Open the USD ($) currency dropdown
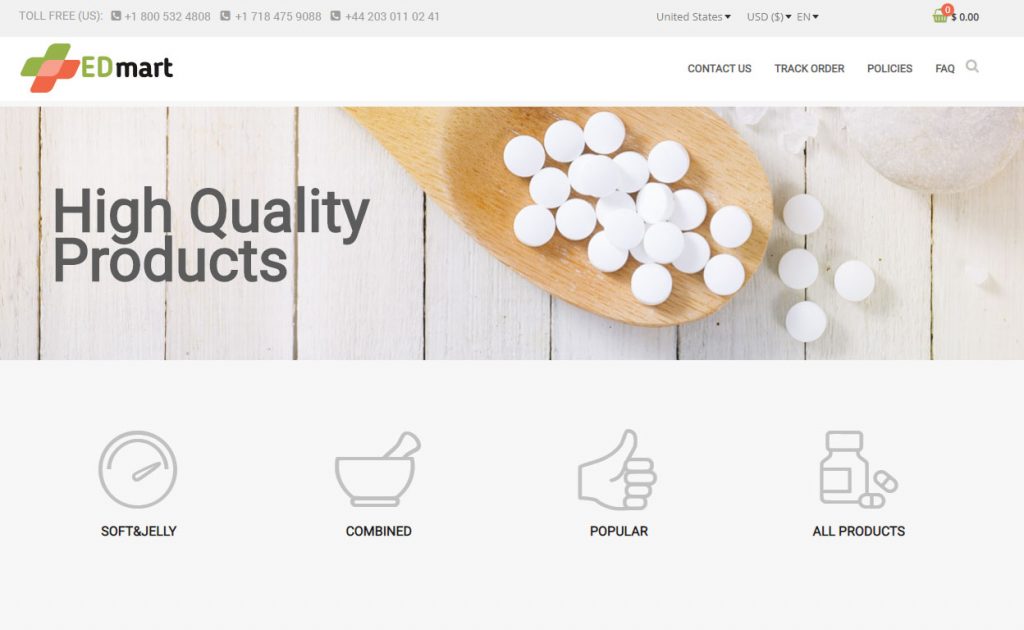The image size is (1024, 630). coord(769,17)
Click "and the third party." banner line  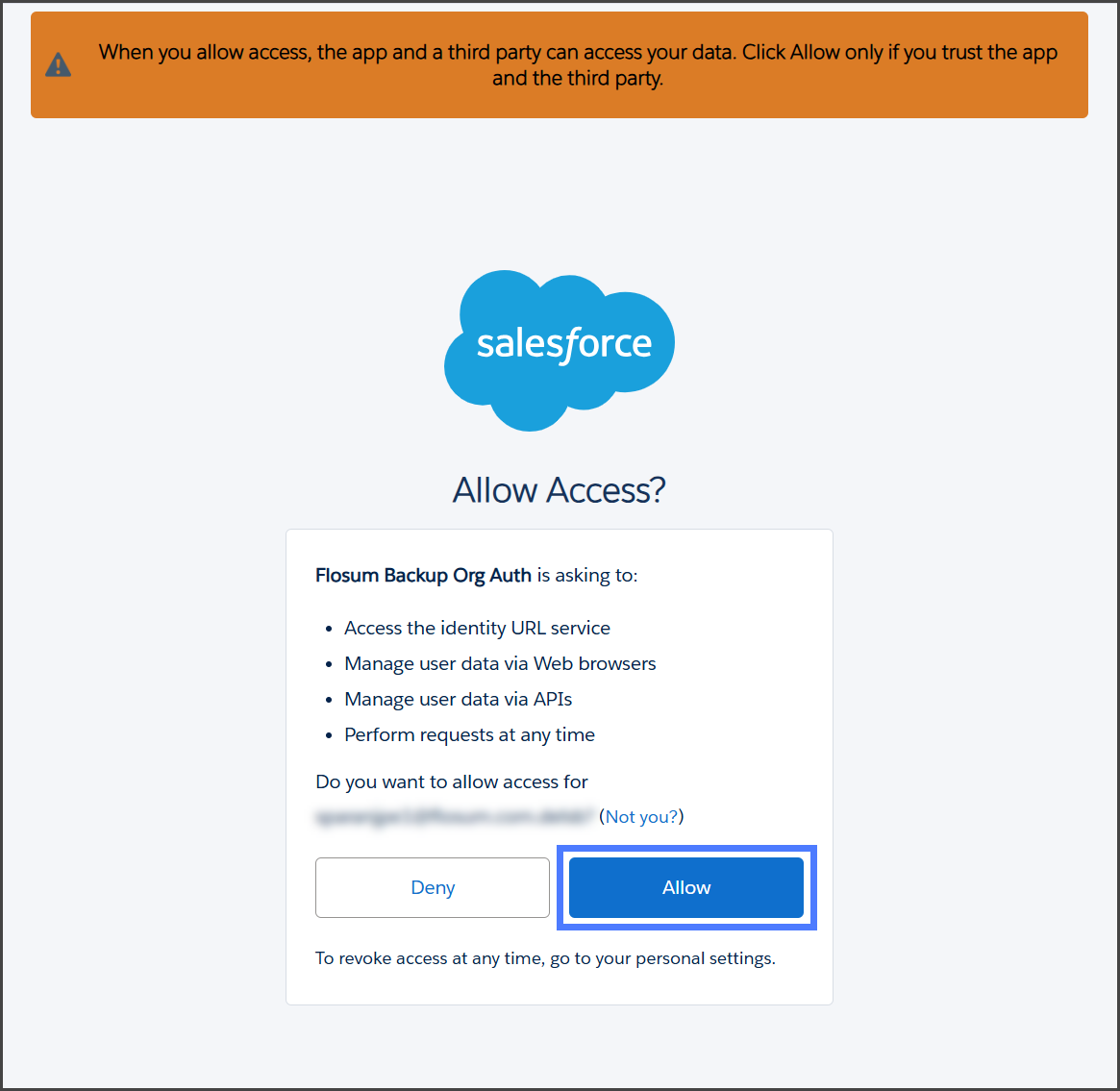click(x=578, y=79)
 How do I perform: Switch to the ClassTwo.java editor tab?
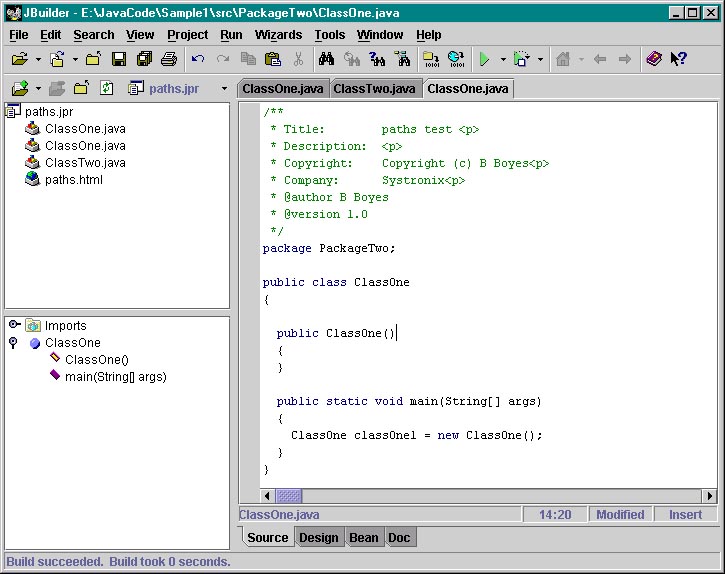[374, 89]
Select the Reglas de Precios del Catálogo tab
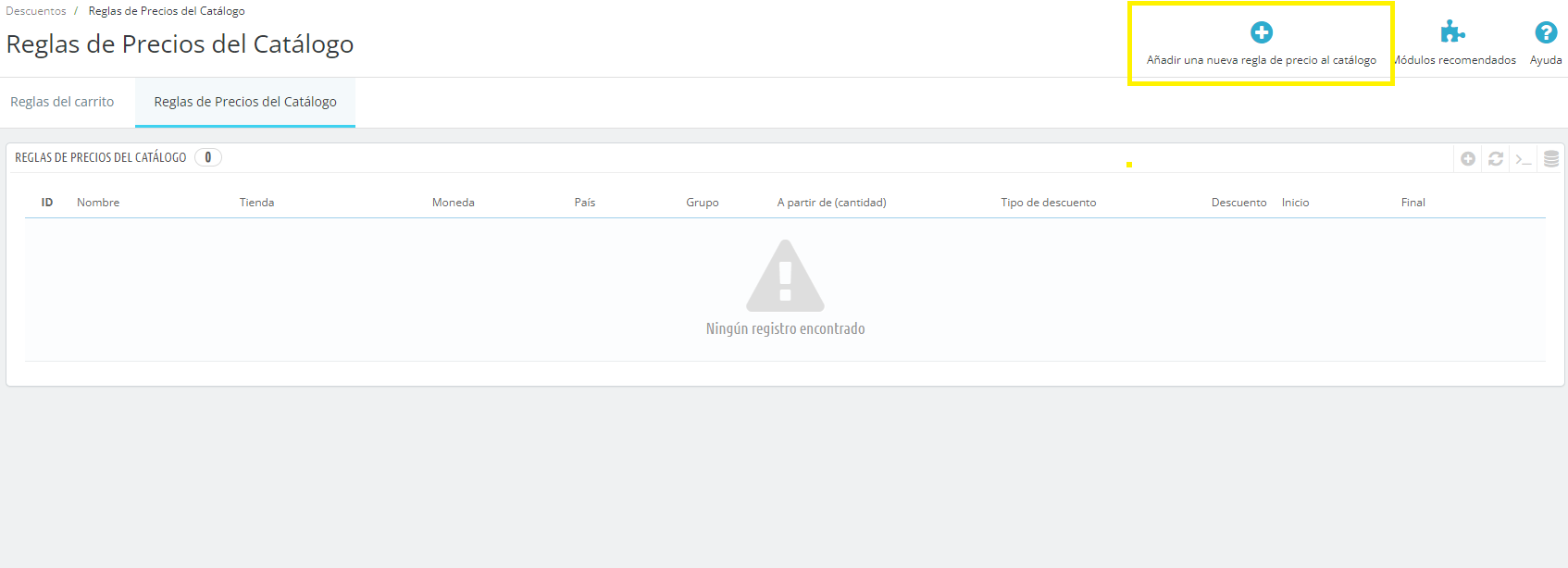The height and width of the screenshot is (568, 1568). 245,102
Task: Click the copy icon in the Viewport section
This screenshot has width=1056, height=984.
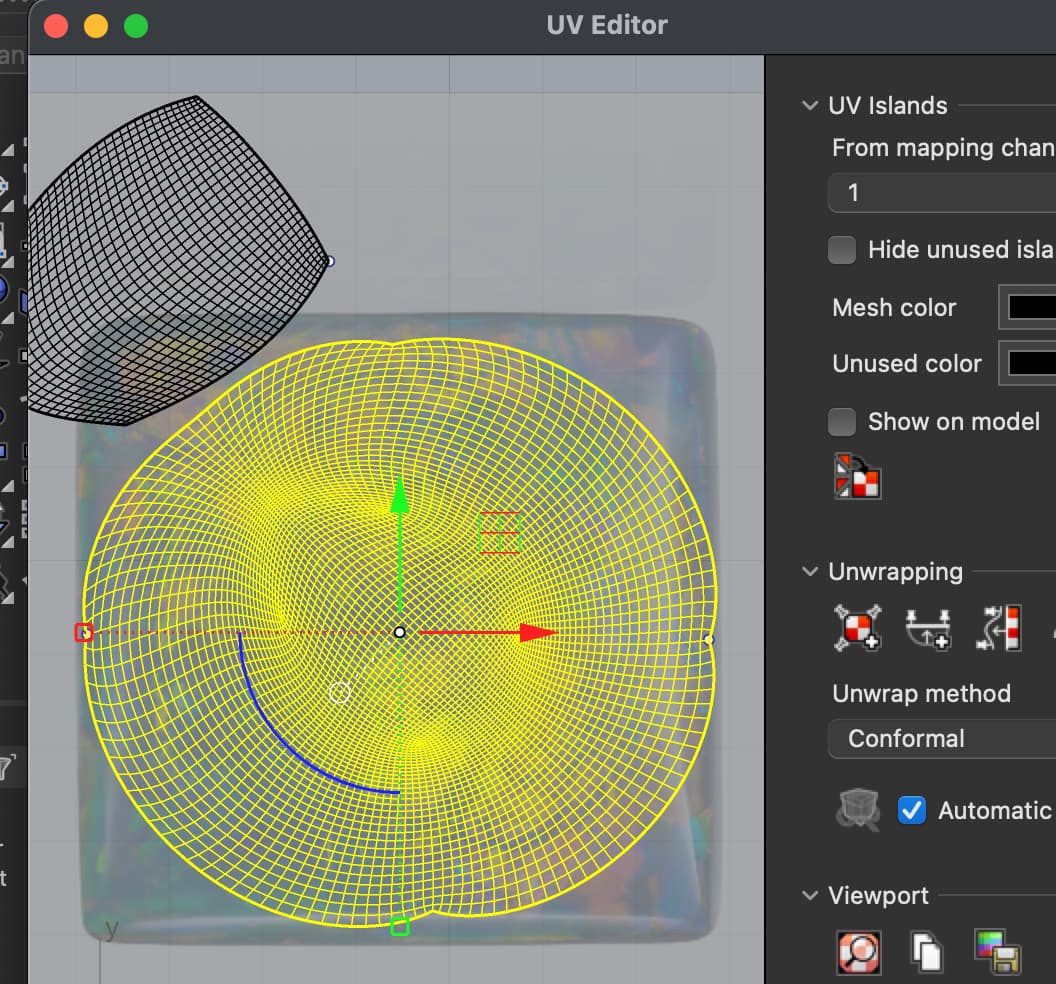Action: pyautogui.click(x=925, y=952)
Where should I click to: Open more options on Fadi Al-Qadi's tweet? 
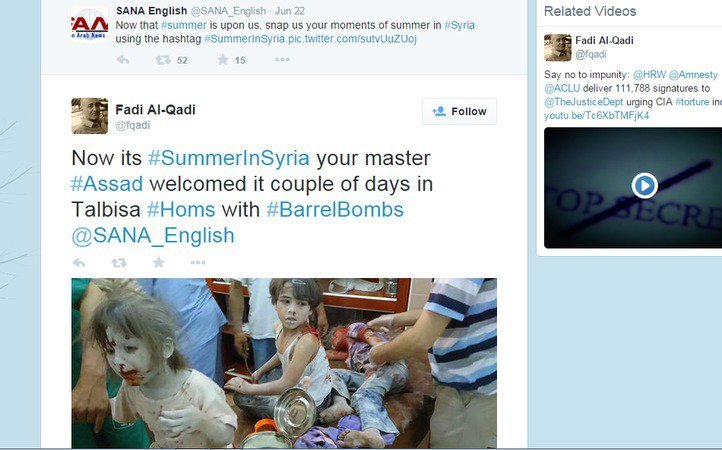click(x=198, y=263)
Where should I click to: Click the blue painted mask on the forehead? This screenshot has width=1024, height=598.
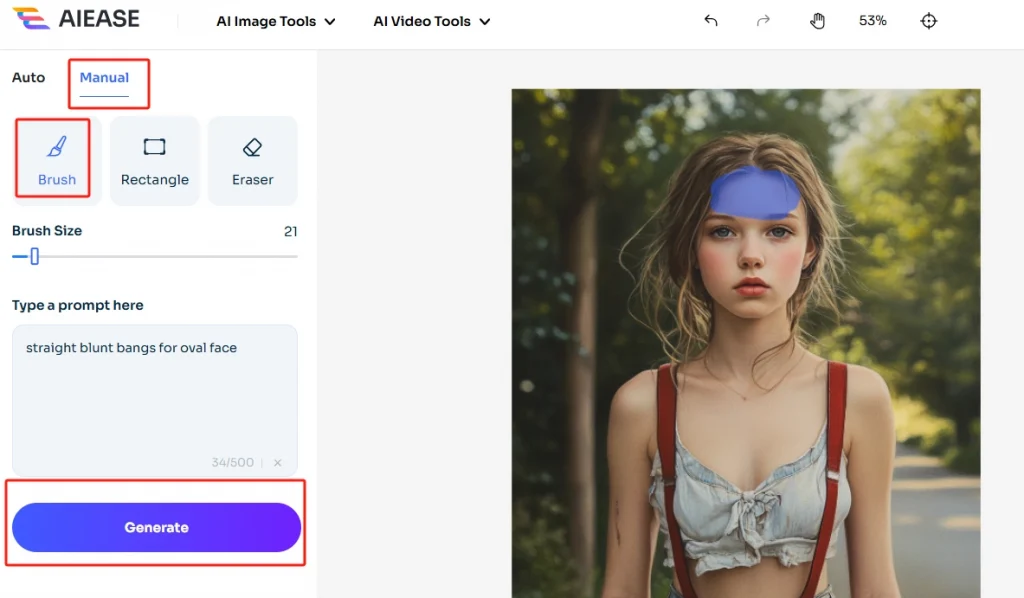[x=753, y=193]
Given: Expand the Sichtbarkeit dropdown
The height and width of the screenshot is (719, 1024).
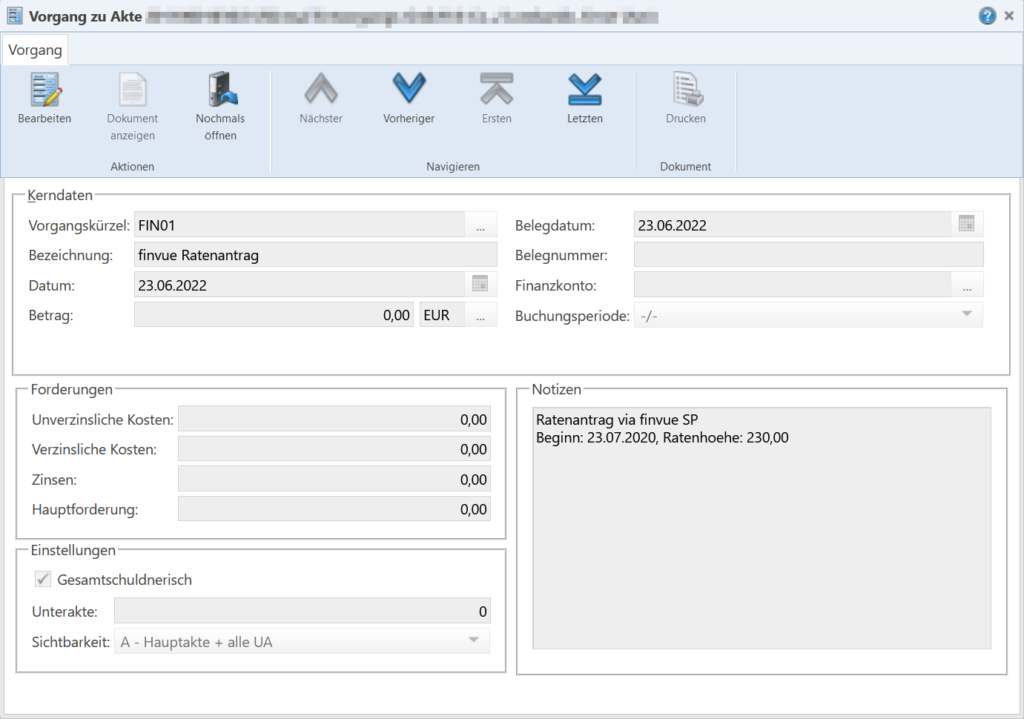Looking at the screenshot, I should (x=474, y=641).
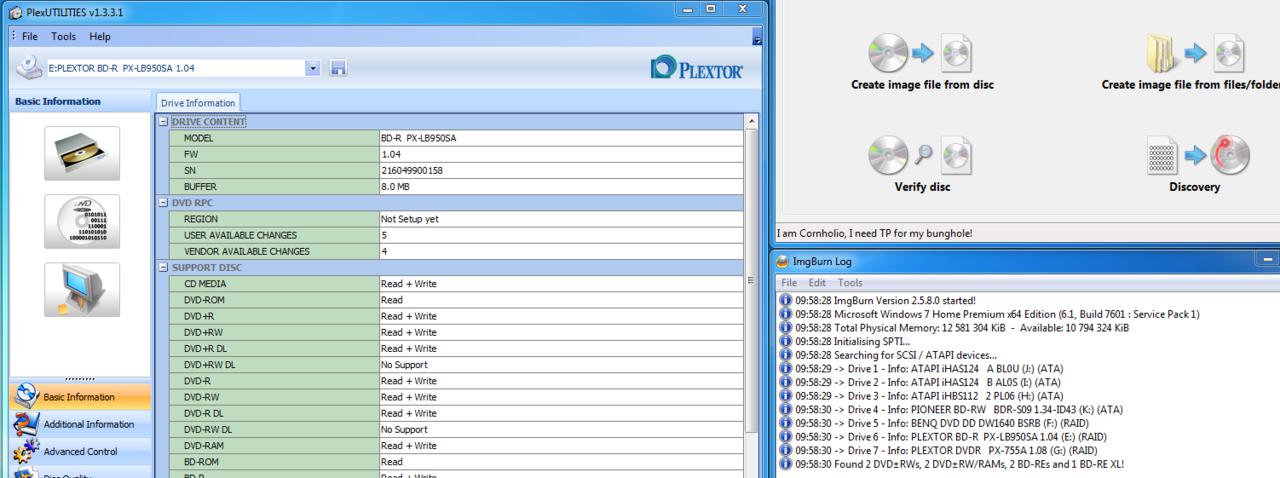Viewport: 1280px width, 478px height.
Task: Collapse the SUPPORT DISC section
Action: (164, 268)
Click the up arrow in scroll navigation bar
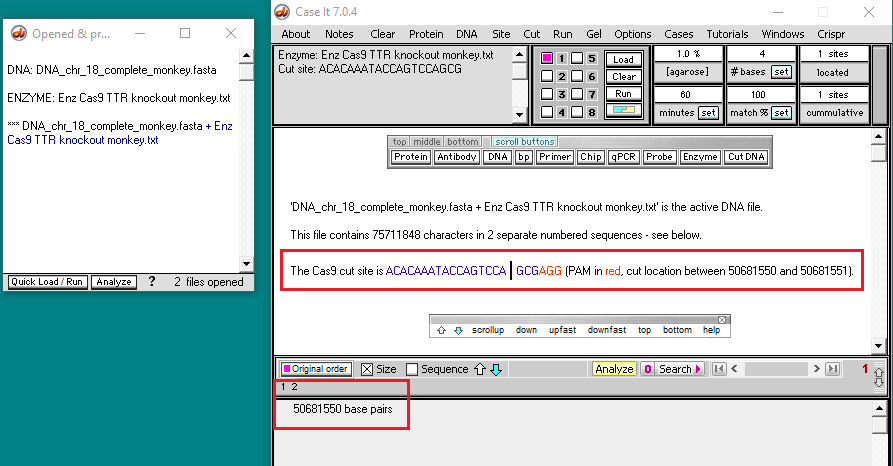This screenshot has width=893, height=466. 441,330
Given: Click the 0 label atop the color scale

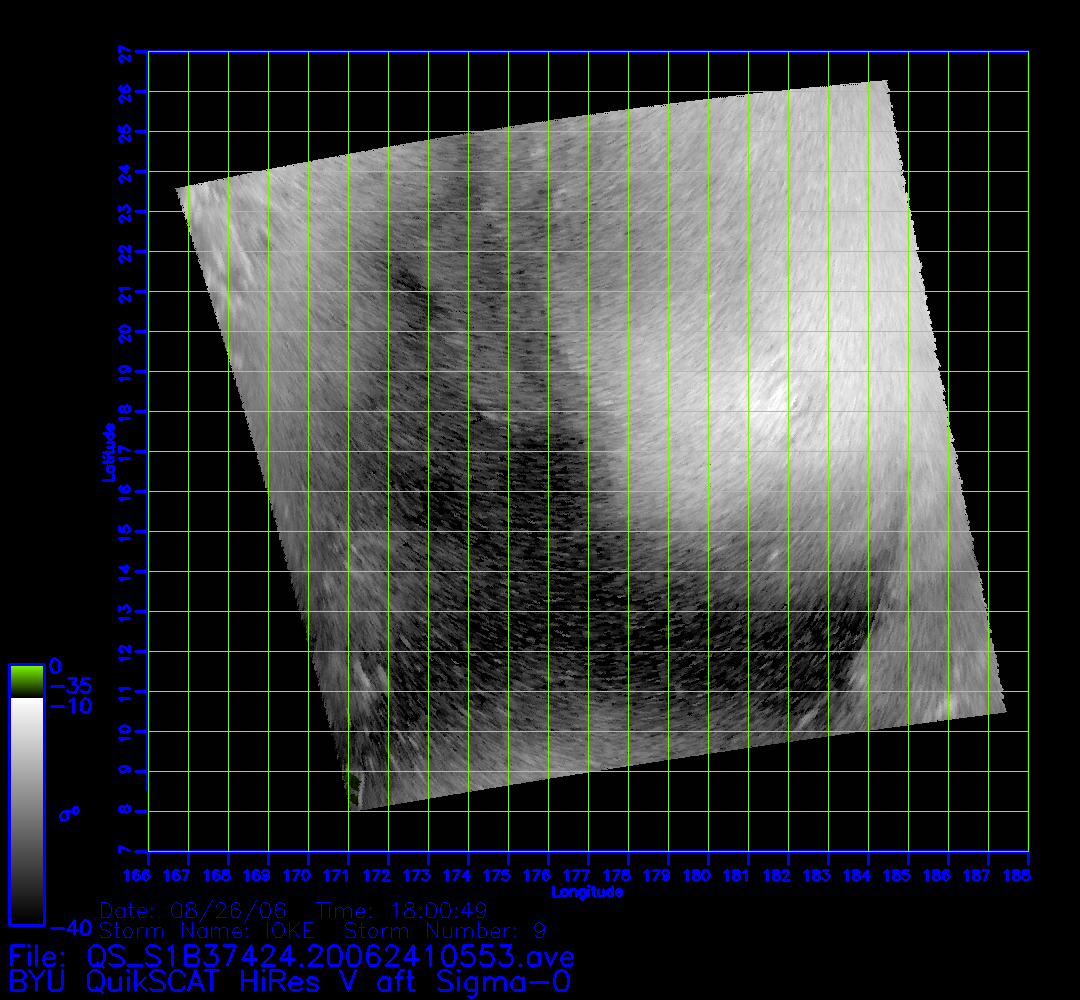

EXERCISE: Everything from the line containing "Where should I click to: Open" to the final line of the listing above, both ends included, should be transcribed word for word, except for the pictures.

SOLUTION BELOW:
Where should I click to: Open more options on Fadi Al-Qadi's tweet? 
click(x=198, y=263)
Where should I click to: Click the blue painted mask on the forehead? This screenshot has width=1024, height=598.
[x=753, y=193]
Given: Expand the Sichtbarkeit dropdown
The height and width of the screenshot is (719, 1024).
Looking at the screenshot, I should (x=474, y=641).
Viewport: 1280px width, 478px height.
Task: Collapse the SUPPORT DISC section
Action: (164, 268)
Click the up arrow in scroll navigation bar
This screenshot has width=893, height=466. 441,330
Given: Click the 0 label atop the color scale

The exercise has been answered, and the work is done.